Related to Background Radiation: Effects of Nuclear Weapons Testing

1. What is background radiation?

Background radiation refers to the low levels of radiation that are constantly present in our environment, including in the air we breathe, the food we eat, and the objects around us. This radiation comes from natural sources such as the sun, rocks, and soil, as well as from man-made sources such as nuclear power plants and nuclear weapons testing.

2. How does nuclear weapons testing contribute to background radiation?

Nuclear weapons testing involves the detonation of nuclear bombs, which release large amounts of radioactive materials into the environment. These radioactive materials can then travel through the air and contaminate the soil, water, and food sources, increasing the levels of background radiation in the affected areas.

3. What are the potential health effects of exposure to background radiation from nuclear weapons testing?

Exposure to high levels of background radiation, such as those resulting from nuclear weapons testing, can increase the risk of developing certain types of cancer, including leukemia, thyroid cancer, and lung cancer. It can also damage cells and tissues, leading to genetic mutations and birth defects in future generations.

4. How do scientists measure background radiation levels?
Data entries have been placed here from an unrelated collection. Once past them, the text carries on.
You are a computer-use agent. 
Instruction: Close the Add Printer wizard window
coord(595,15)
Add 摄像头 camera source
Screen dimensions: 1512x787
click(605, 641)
Scientists use a unit called a sievert (Sv) to measure the amount of radiation that a person is exposed to. This unit takes into account the type of radiation, the energy of the radiation, and the sensitivity of different parts of the body to radiation. Geiger counters and other specialized instruments can also be used to measure radiation levels in a particular area.

5. What steps are being taken to minimize the effects of background radiation from nuclear weapons testing?

The Comprehensive Nuclear-Test-Ban Treaty (CTBT), which was adopted by the United Nations General Assembly in 1996, aims to ban all nuclear weapons testing and reduce the levels of background radiation in the environment. In addition, governments and international organizations have implemented measures to monitor and regulate nuclear weapons testing and to clean up contaminated areas to reduce the risk of exposure to background radiation.